Researchers from the University of Southern California (USC) have launched a global scientific effort to find the next diabetes drug by creating a comprehensive model of a cell that is central to the disease.

According to the World Health Organisation (WHO) cases of diabetes have more than tripled globally since 1980, increasing from an estimate 100 million to more than 400 million.

In a commentary recently published in the journal Cell, representatives of the new Pancreatic Beta Cell Consortium at USC made a ‘call to arms’ inviting scientists from all over the world to join their cause and help model the cell at an atomic scale and whole-cell scale. Completion of the project is anticipated within five years.

“We are converging to solve a difficult problem to solve a structure at multiple scales, from the individual atoms, to the small molecules, to the macromolecule, to the cell,” said Raymond Stevens, a USC chemist and structural biologist who is the lead author on the work and a founder of the consortium.

The global effort will involve experts in the fields of biology, chemistry, computational biology (modelling), engineering, mathematics and imaging. Additionally, the group includes artists and filmmakers.

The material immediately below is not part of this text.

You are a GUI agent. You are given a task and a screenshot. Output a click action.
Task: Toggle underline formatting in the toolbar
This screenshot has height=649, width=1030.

This convergent scientific effort will be launched at the Bridge Institute at USC Michelson Center, where engineers and scientists from three schools at the university — the Dornsife College of Letters, Arts and Sciences, the USC Viterbi School of Engineering and the Keck School of Medicine of USC — are working together to develop new treatments, diagnostics and devices to solve challenges like cancer and Alzheimer’s disease.

Described as ‘crowd-sourced science’ the beta cell project will be the first major cross-disciplinary collaboration at the Michelson Center, which officially opened last November. The project consortium, which includes collaborators from top-ranked institutions is establishing an open data bank to which anyone can deposit research and data about the pancreatic beta cell. Multiple sets of data will be integrated to form the multiscale model of the cell and the entirety of its components, from individual atoms to the nucleus. For quality control, consortium scientists will curate and vet all contributions.

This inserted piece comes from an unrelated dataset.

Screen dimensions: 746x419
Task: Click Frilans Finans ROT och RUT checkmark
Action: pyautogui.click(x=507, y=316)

“This is the ultimate modelling problem,” said co-author Andrej Sali, a scientist and bioengineer at the University of California, San Francisco who, as a modeller, integrates data. “The cell is a very big system. It’s not like gas and it’s not like a crystal, but it maximises complexity somewhere in between these two extremes. It’s also hierarchical: atoms, molecules, complexes, organelles and cells. It will have to be solved by an integrative approach that relies on multiple sources of information.”

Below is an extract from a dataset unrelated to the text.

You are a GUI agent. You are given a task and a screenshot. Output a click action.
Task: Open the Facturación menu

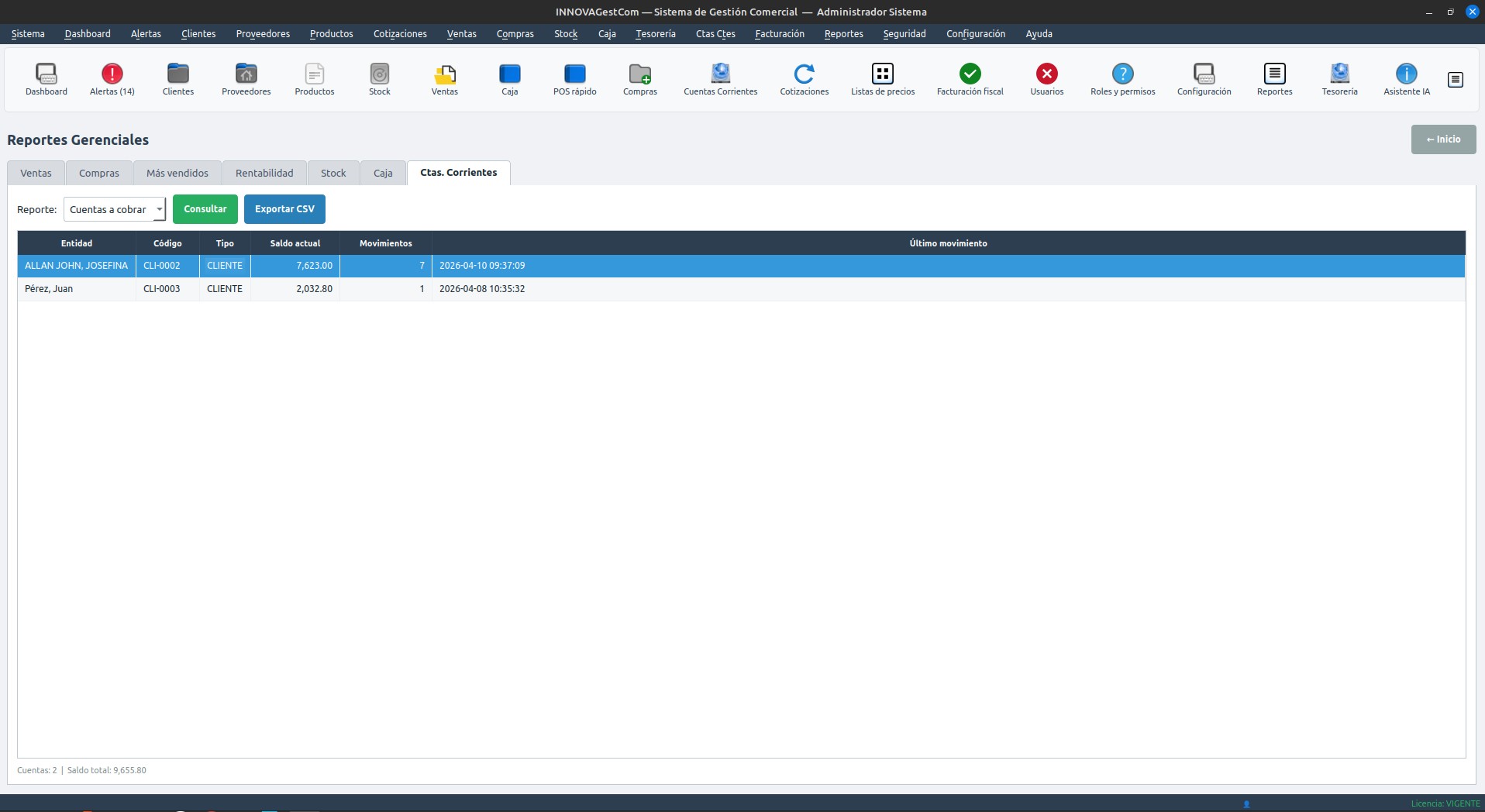tap(779, 34)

The choice of cell was carefully considered also, with the pancreatic beta cell leading the way as it has already been extensively studied and is a simple machine — where the input (glucose) equals output (insulin).

“This cell type has such huge medical implications,” said Frank Alber, a co-author of the paper and professor of molecular and computational biology at the Bridge Institute at USC Michelson Center. “You want to use a predictive, whole-cell model in drug design, and you want to see what effects that drug would have, not only on a protein pathway within the cell, but on the whole cell.”